S.C.T.: I agree that changes in this patient were relatively rapid, hence our interpretation that the tempo of change favored reversibility. I cannot exclude a role for contrast-induced nephropathy, but it usually recovers within days of exposure. Fortunately, arterial imaging often can be achieved with limited contrast (less than 80 ml) and saline infusion. Of greater concern was the possibility of atheroembolic disease, which is less often reversible. Let me emphasize that creatinine changes related to even moderate volume shifts, diuretic use, and/or RAAS blockade are magnified in the presence of renovascular disease. These changes likely reflect the kidney functioning near the limits of autoregulation of both blood flow and GFR beyond critical stenosis (23).

Michael McKusick, MD, Staff Member: BOLD magnetic resonance imaging is not yet widely available. What information did it provide in this case?

S.C.T.: This technique provides noninvasive, noncontrast mapping of tissue oxygenation, which was reflected by the levels of deoxyhemoglobin. The kidney is unique in its differential distribution of highly perfused (and oxygenated) cortex adjacent to less perfused medullary segments with a gradient of progressive hypoxia.

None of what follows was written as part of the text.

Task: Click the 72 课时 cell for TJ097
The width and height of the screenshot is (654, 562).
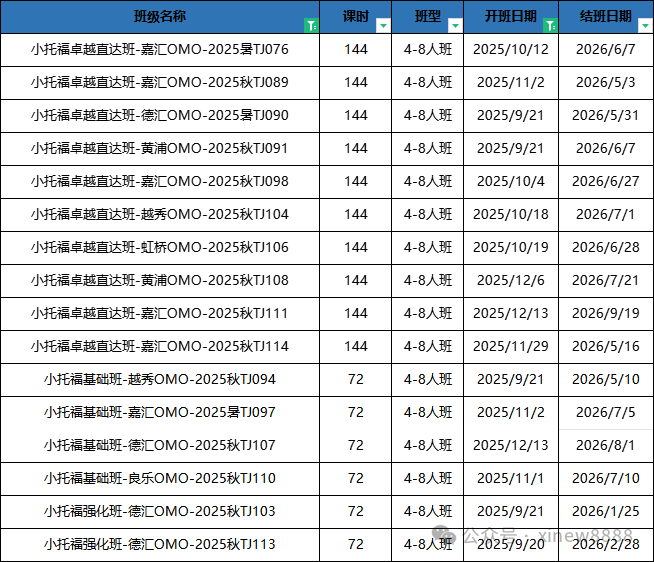Action: pos(355,412)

Showing preserved cortical oxygenation and a normal cortical–medullary gradient in this case argued for a viable, perhaps hibernating (perfused but minimally filtering), left kidney and argued against atheroembolic disease or advanced cortical hypoxia (which was seen in the right kidney). Both of these findings suggested a salvageable left kidney that could recover function after stenting.

Disclosures

S.C.T. received grant funding from the National Heart, Lung, and Blood Institute (National Institutes of Health), Stealth Peptides, and the Mayo Center for Regenerative Medicine as well as honoraria from UpToDate.